• [HOW TO COMPLETE THIS TASK] Each entry is to be retyped exactly as it appears, and each image is to be dropped.

• [Extracted records]

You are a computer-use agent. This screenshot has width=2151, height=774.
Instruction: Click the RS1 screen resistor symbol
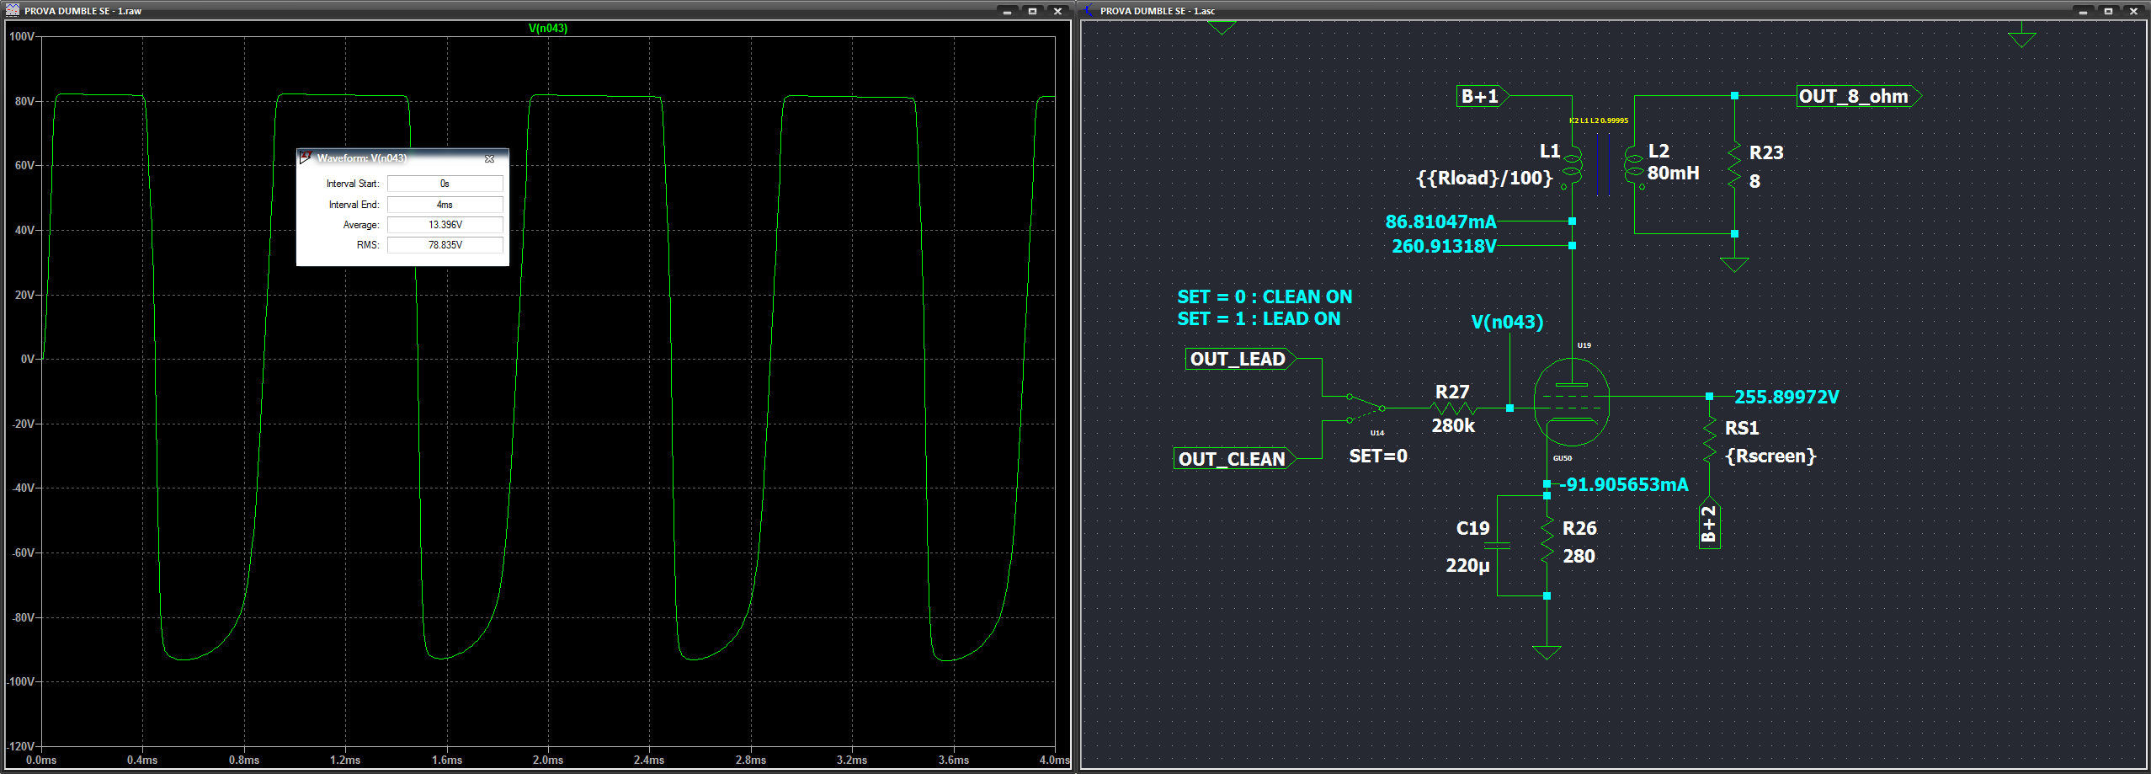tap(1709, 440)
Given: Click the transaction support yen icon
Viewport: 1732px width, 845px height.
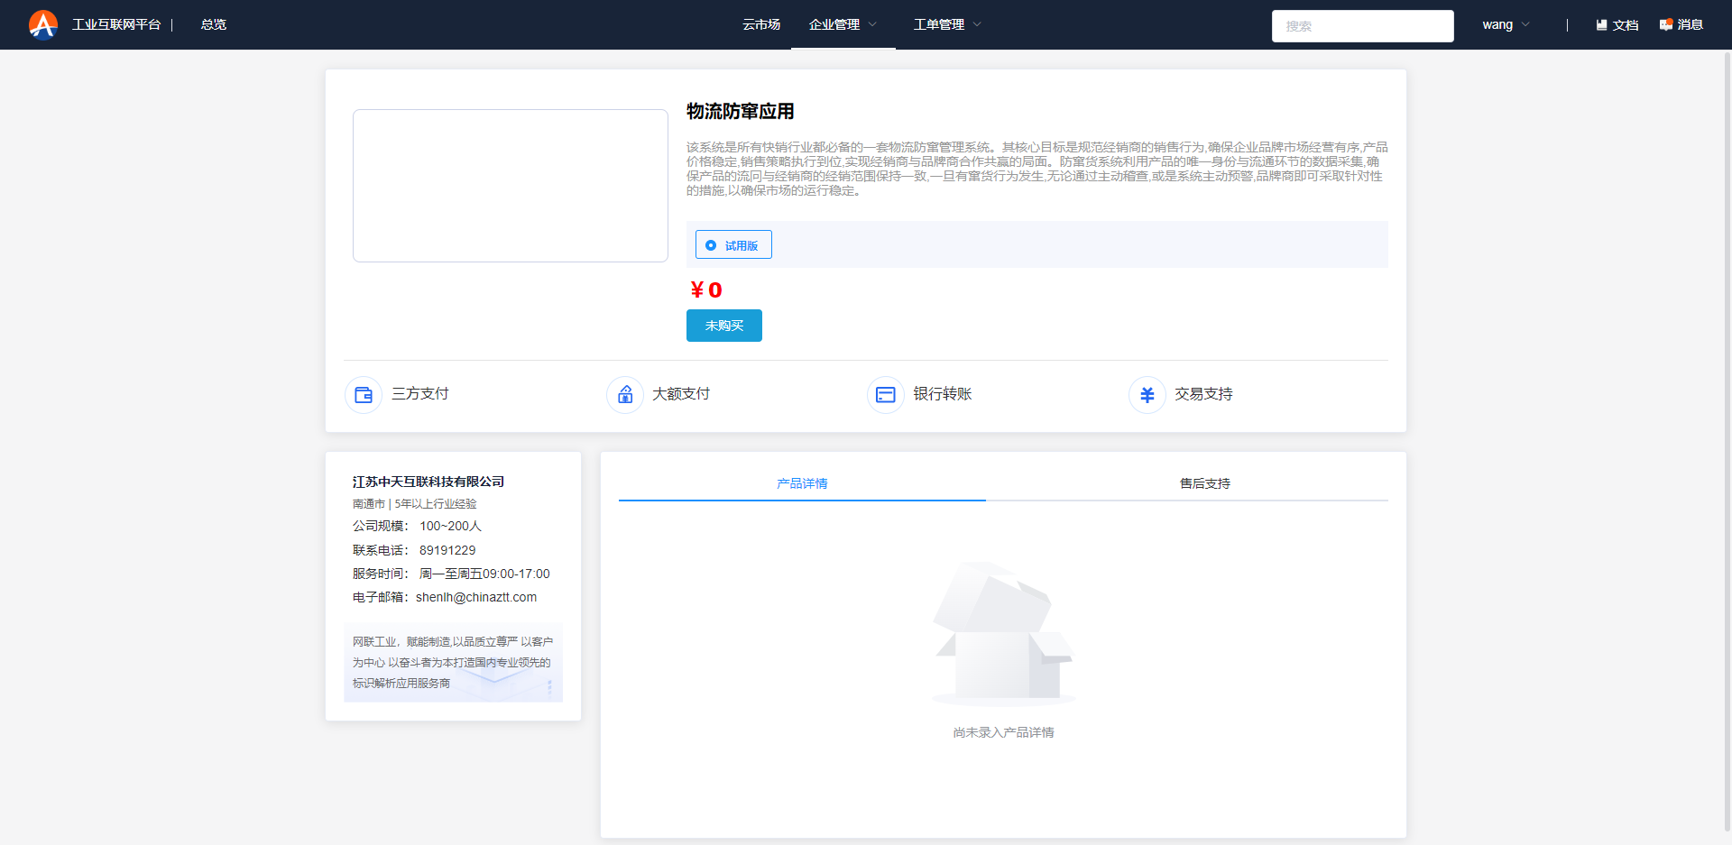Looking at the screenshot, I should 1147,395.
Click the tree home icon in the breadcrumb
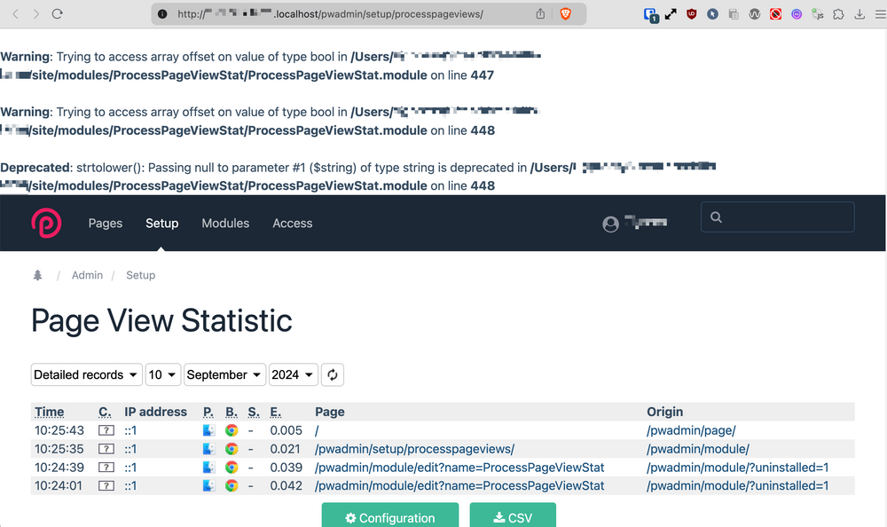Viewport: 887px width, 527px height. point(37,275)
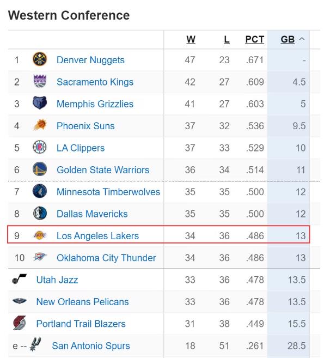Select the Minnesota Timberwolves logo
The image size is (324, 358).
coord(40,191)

• [WRITTEN RESPONSE]
You are a computer-use agent. This screenshot has width=2151, height=774.
Instruction: Click the RS1 screen resistor symbol
tap(1709, 440)
Given: Click the transaction support yen icon
Viewport: 1732px width, 845px height.
Looking at the screenshot, I should 1147,395.
Click the tree home icon in the breadcrumb
Viewport: 887px width, 527px height. point(37,275)
Select the Minnesota Timberwolves logo
The image size is (324, 358).
coord(40,191)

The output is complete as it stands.